My widowed mother developed an “Everybody is trying to separate me from my money,” attitude. She suspected car mechanics, plumbers, insurance companies, and others of trying to cheat her.
I saw Mom herself separate money from not a few others in her antiques shop. That was in the heyday of old-stuff acquisition and eclectic collectors. But Mom’s customers had opportunity to examine every item. If they wanted yard-sale junk, so be it. Mom never made false claims or cheated anyone.
My email inbox averages several scams a day. Scammers are becoming more sophisticated and frequently pose as actual companies or people I trust. Older people experience declining cognitive ability and can find technology unfathomable. Older Americans reported being scammed of $3.8 billion in 2023 up 11% from 2022. Most victims of fraud don’t report. Scamming is a growth industry.
More seriously, a thin line separates clever advertising by legal companies from duplicity. Kit’s phone gets dozens of calls a day offering dubious products. An imaginary line separates duplicity from fraud. Businesses make false claims or use tricks trying to get me to purchase something worthless.
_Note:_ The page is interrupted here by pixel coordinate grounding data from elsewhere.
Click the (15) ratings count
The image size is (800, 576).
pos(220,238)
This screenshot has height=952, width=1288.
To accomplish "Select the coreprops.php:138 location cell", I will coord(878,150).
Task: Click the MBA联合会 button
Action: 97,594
Quack medical treatments and placebos are touted by those supposedly cured. Dire warnings try to generate fear and urge me to buy protective products I don’t need. Daily I struggle to tiptoe through complex websites that have imbedded and deceptively described links to unrelated products.
Kit and I lost $50,000 on a publicly traded stock (highly rated by professioinals) which had filed misleading earnings reports. We recovered $500 in the ensuing lawsuit. Nobody went to jail and the lawyers got rich.
So, I’m proud to have become like Mom. I look at every offer skeptically. And I don’t cheat anybody.